After doing and starting it, instance-1 is ok, however instance-2 does the same thing. I've copied the driver in the second instance as well, giving it a second option as before to rule it out as well.

I'm happy to try any other suggestions you might have.

Cheers!


(Aaron Mildenstein) #6

You haven't mentioned whether the other 2 instances are working concurrently with instance 1 or not. Does the problematic instance (seemingly instance 2) work okay when it is the only instance running?


(Scott Duncan) #7

Hi Aaron,

Spot on with your suggestion - instance 2 was causing it to misbehave.
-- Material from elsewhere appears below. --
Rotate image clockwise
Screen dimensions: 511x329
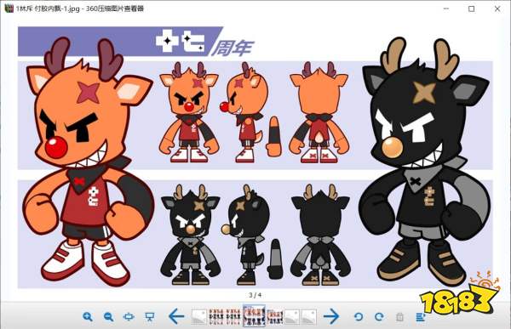click(379, 316)
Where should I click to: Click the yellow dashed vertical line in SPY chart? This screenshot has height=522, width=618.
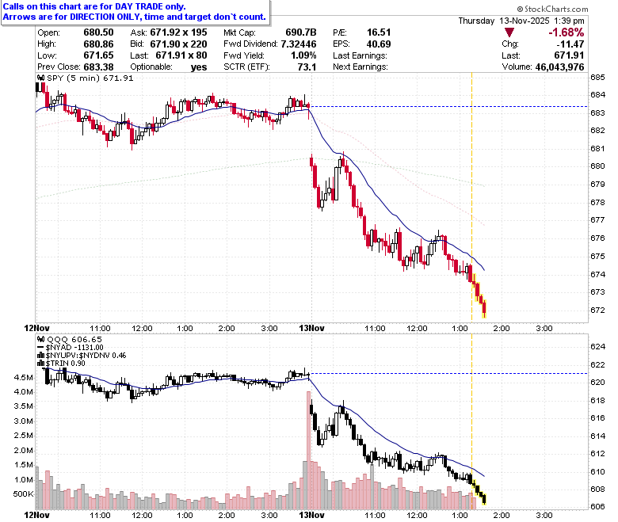471,197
It appears that user_data in the instance2 config was a clob, which was causing it to fall over. A good lesson to learn about knowing your data types.

I'll attempt changing it back to a single pipeline and see how it goes, as with this multiple pipeline configuration on a single host, is pushing available memory.

Thanks again for all of your assistance in resolving this.

Cheers!


(system) #8

This topic was automatically closed 28 days after the last reply. New replies are no longer allowed.